Material provided:
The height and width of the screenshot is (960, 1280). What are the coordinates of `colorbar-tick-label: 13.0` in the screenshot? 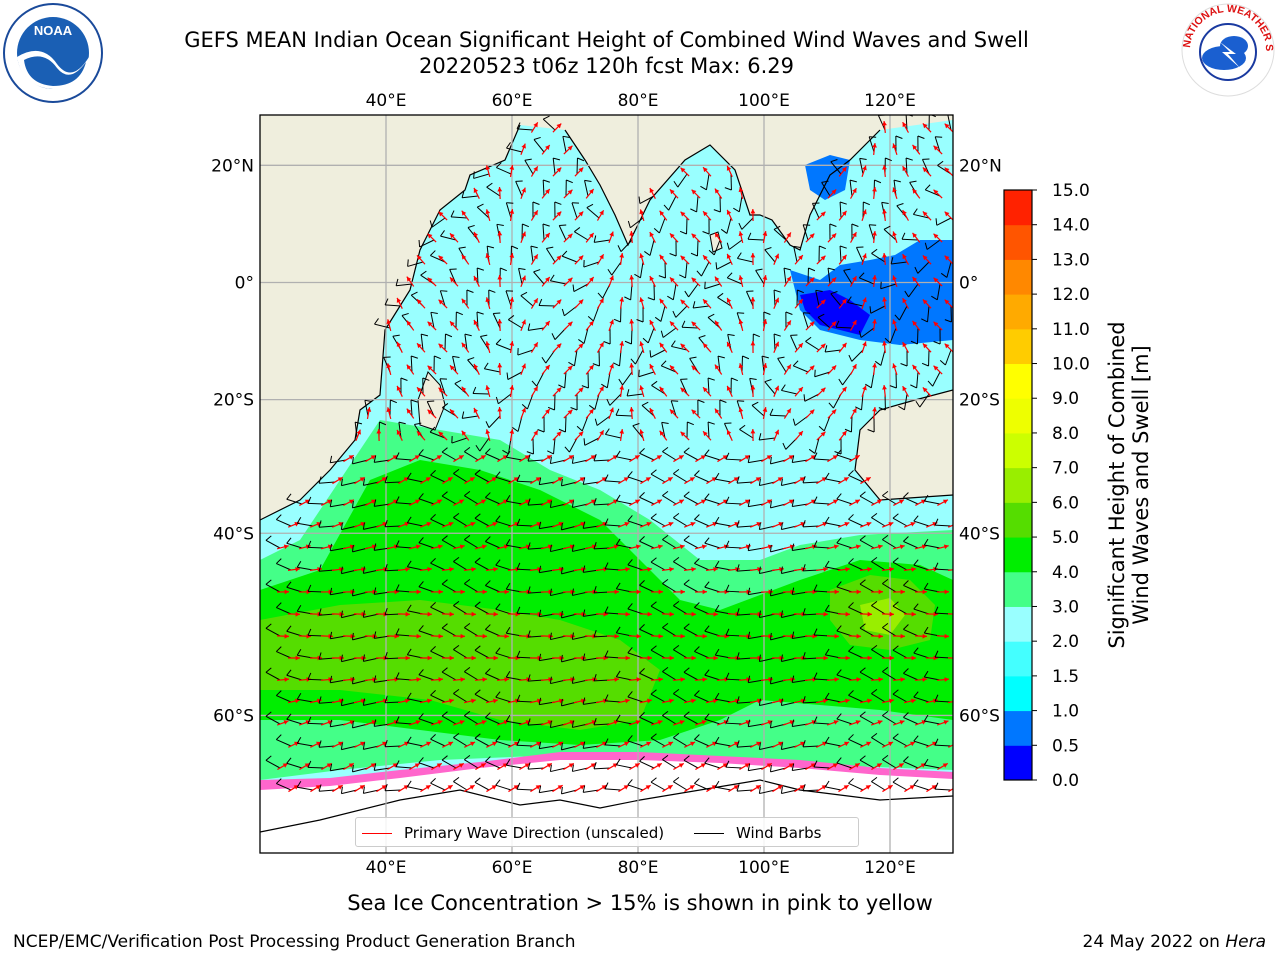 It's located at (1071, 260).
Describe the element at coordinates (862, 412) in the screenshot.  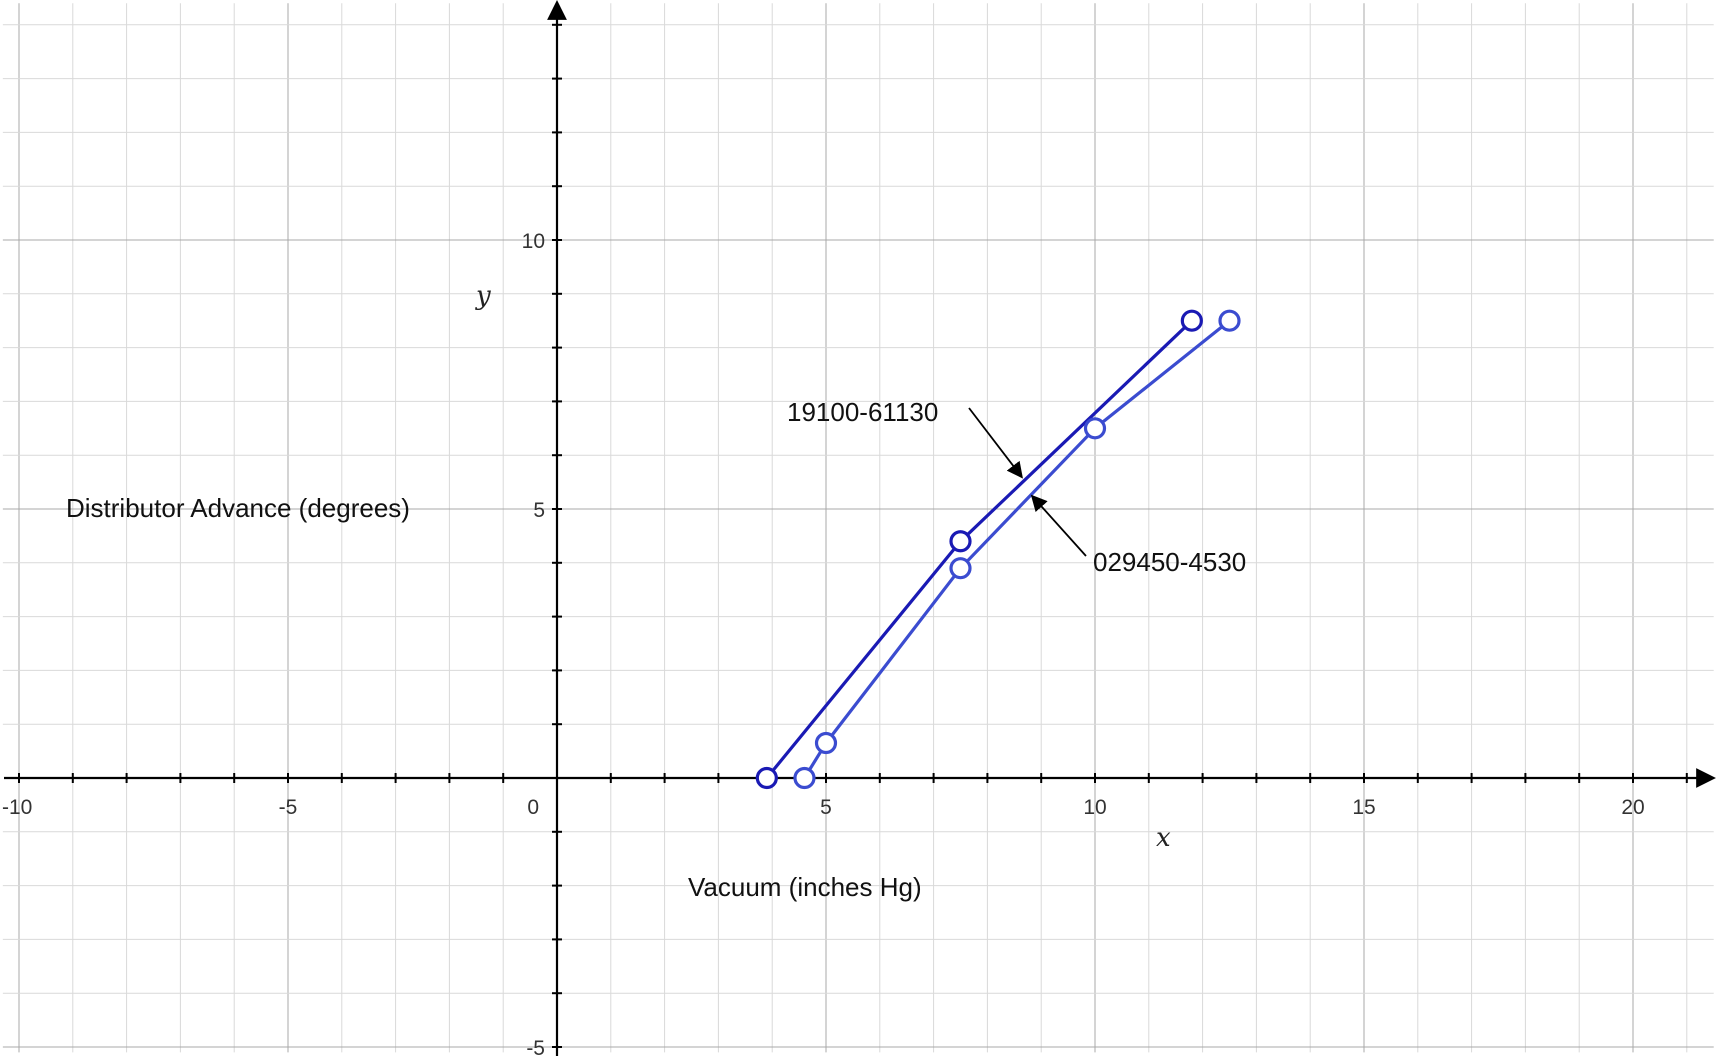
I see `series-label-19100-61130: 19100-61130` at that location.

==

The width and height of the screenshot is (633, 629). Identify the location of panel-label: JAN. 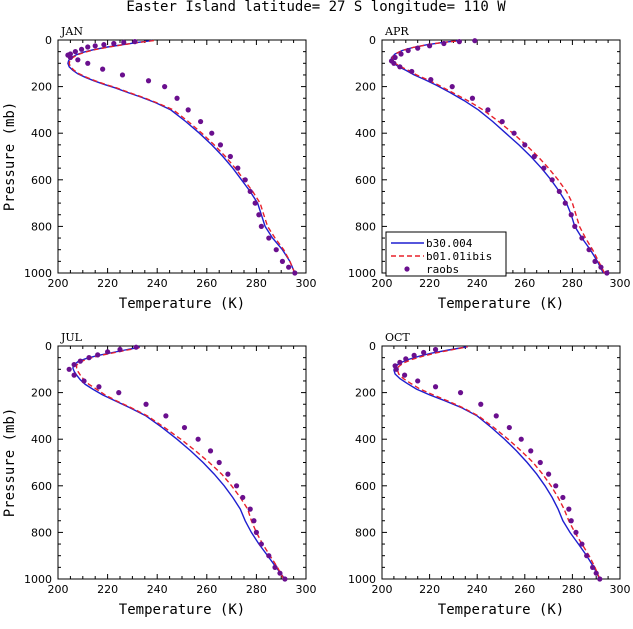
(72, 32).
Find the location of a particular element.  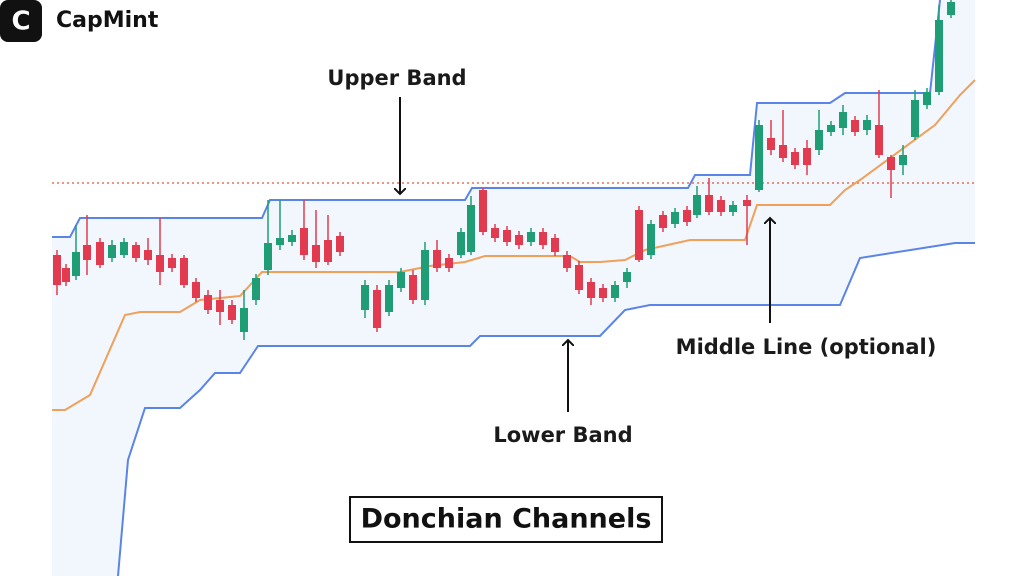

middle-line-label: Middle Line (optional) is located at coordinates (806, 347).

Task details: Starting at the line that contains "The width and" and ending at the line that contains "middle-line-label: Middle Line", turn these lines into a numbered list, skipping blank lines. Leave the pictures out.

Answer space:
1. The width and height of the screenshot is (633, 629). Identify the location of panel-label: JAN. 
2. (72, 32).
3. Find the location of a particular element.  
4. middle-line-label: Middle Line (optional) is located at coordinates (806, 347).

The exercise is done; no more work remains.